Required work
a: Reproduce, word for word, everything in the Tumah and Tahara transcript from "What do Tumah and Tahara Mean Today? |" down to "Tahara actually are.".
b: In the passage on Tumah and Tahara, in which weekly Torah portion are these concepts first introduced?
c: Resume the transcript on Tumah and Tahara, beginning immediately after its final sentence.

Reading passage
What do Tumah and Tahara Mean Today? | Aleph Beta

Understanding The Meaning Of Tumah

What Do Tumah And Tahara Mean Today?


Immanuel Shalev

CEO

In Parshat Tazria, we are introduced to the concepts of Tumah and Tahara. Some translate them as cleanliness and uncleanliness, some say ritual purity and impurity, but we never seem to get a clear and relevant meaning of what Tumah and Tahara actually are.

Join us in Part I of this quest as we begin to tackle both what Tumah and Tahara mean, and how these new definitions can truly impact our lives today.


Transcript

David: Welcome to Parshat Tazria. This week, we want to explore the challenging topic of Tumah and Tahara – often translated as cleanliness and uncleanliness.

What Is Tumah and Tahara?

David: There are many different situations in which one can acquire a status of being "Tamei," like contact with a corpse, giving birth, or contracting spiritual leprosy. And each kind of Tumah has an accompanying ritual that changes one's status from Tamei to Tahor.

Data excerpts
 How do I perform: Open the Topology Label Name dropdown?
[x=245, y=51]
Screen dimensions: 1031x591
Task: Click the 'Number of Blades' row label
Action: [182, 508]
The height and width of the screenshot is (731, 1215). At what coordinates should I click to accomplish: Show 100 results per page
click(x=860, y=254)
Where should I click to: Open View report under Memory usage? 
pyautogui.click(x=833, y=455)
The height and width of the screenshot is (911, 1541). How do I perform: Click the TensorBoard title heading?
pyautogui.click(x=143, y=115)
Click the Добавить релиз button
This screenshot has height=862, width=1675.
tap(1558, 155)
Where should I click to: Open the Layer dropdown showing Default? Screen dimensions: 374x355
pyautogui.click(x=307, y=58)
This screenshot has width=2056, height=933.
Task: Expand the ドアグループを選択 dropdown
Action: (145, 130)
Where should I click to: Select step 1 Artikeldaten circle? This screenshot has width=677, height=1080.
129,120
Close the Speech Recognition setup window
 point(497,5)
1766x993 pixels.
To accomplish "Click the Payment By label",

The results
a:
What do Tumah and Tahara Mean Today? | Aleph Beta

Understanding The Meaning Of Tumah

What Do Tumah And Tahara Mean Today?


Immanuel Shalev

CEO

In Parshat Tazria, we are introduced to the concepts of Tumah and Tahara. Some translate them as cleanliness and uncleanliness, some say ritual purity and impurity, but we never seem to get a clear and relevant meaning of what Tumah and Tahara actually are.

b: Parshat Tazria

c:
Immanuel: But here's the problem: It's extremely difficult to define Tumah and Tahara. Cleanliness and uncleanliness don't really capture it – if I roll around in dirt, I'm unclean… but I'm not Tamei. And if I take a shower, that doesn't make me Tahor.

David: Another common translation is that Tahara means ritual purity, and Tumah means ritual impurity. That might be closer, but what does it mean to be pure or impure? The English language also struggles with pinpointing the meaning of those terms. Dictionaries usually define them by negation – by saying what they're not. Purity means, "Free of contamination," and impurity, by definition, means "not pure." So we know what they're not… but we we're not any closer to understanding what Tumah and Tahara – ritual purity and impurity – are.

Immauel: And even if we did understand them, there's a second challenge as well: Tumah and Tahara are extremely difficult to relate to nowadays, without a temple, when many of their laws are no longer in place. Join us this week, for the first of a two part series, as we tackle both of these issues – what are Tumah and Tahara and why, if at all, they still matter to us today...on The Parsha Experiment.

David: Hi, I'm David Block.

Immanuel: And I'm Imu Shalev.

David: And welcome to the Parsha Experiment. So what are Tuma and Tahara?

The Meaning of Tumah and Tahara

David: The Torah doesn't define either of these concepts, but it's pretty safe to assume that tumah and tahara are opposites. So let's start off with Tumah and work from there.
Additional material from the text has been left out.